**Records for locating words and elements**
--- begin ---

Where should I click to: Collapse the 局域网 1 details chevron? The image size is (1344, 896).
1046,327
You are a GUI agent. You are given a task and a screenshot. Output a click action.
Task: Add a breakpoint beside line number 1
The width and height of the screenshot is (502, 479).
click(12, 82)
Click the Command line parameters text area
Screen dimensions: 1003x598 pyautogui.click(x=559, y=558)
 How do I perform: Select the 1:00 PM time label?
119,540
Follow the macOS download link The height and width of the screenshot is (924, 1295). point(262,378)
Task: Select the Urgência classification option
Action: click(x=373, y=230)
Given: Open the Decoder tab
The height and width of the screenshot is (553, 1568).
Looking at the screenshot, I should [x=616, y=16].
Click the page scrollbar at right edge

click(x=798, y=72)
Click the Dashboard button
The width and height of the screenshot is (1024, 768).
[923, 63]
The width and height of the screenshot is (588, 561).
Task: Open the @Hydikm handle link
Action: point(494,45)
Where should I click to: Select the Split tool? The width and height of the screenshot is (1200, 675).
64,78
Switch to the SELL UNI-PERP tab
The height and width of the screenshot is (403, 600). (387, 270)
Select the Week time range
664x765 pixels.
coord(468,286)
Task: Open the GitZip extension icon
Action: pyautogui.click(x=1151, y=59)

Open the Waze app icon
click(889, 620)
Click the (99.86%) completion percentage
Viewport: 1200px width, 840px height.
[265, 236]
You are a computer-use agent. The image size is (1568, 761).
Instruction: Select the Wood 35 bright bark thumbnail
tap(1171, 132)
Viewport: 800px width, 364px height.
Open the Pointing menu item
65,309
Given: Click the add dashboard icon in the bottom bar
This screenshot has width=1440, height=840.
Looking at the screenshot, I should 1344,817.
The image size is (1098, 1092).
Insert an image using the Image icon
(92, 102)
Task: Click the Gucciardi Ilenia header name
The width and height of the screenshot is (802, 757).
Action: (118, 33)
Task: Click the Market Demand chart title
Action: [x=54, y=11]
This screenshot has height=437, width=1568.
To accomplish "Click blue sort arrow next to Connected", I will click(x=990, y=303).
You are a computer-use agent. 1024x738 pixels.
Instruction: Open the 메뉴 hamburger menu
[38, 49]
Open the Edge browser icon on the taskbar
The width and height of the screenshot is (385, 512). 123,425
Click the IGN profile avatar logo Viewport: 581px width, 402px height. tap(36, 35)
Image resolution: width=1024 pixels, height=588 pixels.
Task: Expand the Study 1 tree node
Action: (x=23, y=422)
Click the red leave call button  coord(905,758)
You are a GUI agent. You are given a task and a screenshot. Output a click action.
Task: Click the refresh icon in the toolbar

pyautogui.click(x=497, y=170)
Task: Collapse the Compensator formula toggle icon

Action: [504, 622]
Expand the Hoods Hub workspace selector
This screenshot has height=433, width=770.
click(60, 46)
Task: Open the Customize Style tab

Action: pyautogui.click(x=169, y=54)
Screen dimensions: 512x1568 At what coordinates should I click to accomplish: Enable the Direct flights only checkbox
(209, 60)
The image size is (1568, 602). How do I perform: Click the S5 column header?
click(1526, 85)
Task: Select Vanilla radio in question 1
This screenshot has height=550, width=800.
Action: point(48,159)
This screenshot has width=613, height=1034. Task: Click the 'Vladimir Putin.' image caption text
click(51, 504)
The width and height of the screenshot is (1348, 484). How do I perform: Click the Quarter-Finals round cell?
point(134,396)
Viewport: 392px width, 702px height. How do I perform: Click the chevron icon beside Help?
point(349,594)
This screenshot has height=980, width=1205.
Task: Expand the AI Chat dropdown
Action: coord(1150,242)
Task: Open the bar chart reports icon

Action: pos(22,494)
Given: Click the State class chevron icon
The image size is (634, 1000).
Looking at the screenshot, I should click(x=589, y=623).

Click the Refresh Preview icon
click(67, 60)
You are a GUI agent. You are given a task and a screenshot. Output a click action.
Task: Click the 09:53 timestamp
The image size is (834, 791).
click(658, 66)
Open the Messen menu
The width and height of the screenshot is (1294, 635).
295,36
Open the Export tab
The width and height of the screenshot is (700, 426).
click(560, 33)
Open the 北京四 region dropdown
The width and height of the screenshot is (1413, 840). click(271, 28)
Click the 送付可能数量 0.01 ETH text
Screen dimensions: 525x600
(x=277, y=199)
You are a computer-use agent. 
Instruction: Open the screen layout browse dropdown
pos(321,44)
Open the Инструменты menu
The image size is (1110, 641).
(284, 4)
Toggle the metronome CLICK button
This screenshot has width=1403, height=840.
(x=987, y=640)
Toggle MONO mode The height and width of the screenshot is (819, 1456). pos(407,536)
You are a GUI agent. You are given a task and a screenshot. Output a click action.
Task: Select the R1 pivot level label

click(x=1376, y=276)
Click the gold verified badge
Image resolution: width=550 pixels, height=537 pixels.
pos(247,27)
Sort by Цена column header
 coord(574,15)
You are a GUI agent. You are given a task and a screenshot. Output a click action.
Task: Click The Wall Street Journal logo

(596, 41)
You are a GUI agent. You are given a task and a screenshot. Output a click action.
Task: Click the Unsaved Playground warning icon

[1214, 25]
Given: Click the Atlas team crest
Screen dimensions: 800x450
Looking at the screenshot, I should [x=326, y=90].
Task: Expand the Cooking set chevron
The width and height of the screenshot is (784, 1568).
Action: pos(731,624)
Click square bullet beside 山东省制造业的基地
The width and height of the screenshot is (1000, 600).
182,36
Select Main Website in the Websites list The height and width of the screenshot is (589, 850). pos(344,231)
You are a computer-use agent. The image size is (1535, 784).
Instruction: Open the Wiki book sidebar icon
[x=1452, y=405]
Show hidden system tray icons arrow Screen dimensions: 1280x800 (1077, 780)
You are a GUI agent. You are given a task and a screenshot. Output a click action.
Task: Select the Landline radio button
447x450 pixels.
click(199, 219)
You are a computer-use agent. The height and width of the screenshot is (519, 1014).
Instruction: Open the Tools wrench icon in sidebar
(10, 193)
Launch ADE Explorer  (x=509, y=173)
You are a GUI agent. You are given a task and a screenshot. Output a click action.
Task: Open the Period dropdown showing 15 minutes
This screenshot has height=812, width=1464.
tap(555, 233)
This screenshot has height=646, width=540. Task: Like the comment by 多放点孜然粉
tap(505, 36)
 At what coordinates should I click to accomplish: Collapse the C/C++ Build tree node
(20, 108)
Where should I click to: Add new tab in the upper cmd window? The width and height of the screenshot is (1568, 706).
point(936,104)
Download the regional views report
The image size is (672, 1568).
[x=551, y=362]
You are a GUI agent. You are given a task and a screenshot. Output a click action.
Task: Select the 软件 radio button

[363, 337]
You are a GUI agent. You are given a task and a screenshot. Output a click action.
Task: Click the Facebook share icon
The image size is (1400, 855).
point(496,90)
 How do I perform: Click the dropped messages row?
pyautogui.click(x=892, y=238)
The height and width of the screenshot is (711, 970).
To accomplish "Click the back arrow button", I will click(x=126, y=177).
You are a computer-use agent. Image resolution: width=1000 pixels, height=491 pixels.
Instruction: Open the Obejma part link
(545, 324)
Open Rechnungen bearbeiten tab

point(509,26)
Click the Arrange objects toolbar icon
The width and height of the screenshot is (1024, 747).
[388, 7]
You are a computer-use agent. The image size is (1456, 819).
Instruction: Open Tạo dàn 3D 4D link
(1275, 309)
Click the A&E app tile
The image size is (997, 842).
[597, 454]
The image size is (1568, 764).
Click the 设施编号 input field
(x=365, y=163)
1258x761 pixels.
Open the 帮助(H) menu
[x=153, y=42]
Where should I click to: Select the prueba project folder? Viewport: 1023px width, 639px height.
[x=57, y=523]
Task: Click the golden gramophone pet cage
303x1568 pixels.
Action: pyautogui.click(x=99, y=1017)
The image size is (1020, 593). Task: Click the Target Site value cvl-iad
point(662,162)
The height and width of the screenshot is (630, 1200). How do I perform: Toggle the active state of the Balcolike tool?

--- end ---

Please copy out everything from the line containing "Task: Collapse the" down to the line containing "point(134,396)", both of these lines included.

**SOLUTION FOR THIS EXERCISE**
Task: Collapse the Compensator formula toggle icon

Action: [504, 622]
Expand the Hoods Hub workspace selector
This screenshot has height=433, width=770.
click(60, 46)
Task: Open the Customize Style tab

Action: pyautogui.click(x=169, y=54)
Screen dimensions: 512x1568 At what coordinates should I click to accomplish: Enable the Direct flights only checkbox
(209, 60)
The image size is (1568, 602). How do I perform: Click the S5 column header?
click(1526, 85)
Task: Select Vanilla radio in question 1
This screenshot has height=550, width=800.
Action: point(48,159)
This screenshot has width=613, height=1034. Task: Click the 'Vladimir Putin.' image caption text
click(51, 504)
The width and height of the screenshot is (1348, 484). How do I perform: Click the Quarter-Finals round cell?
point(134,396)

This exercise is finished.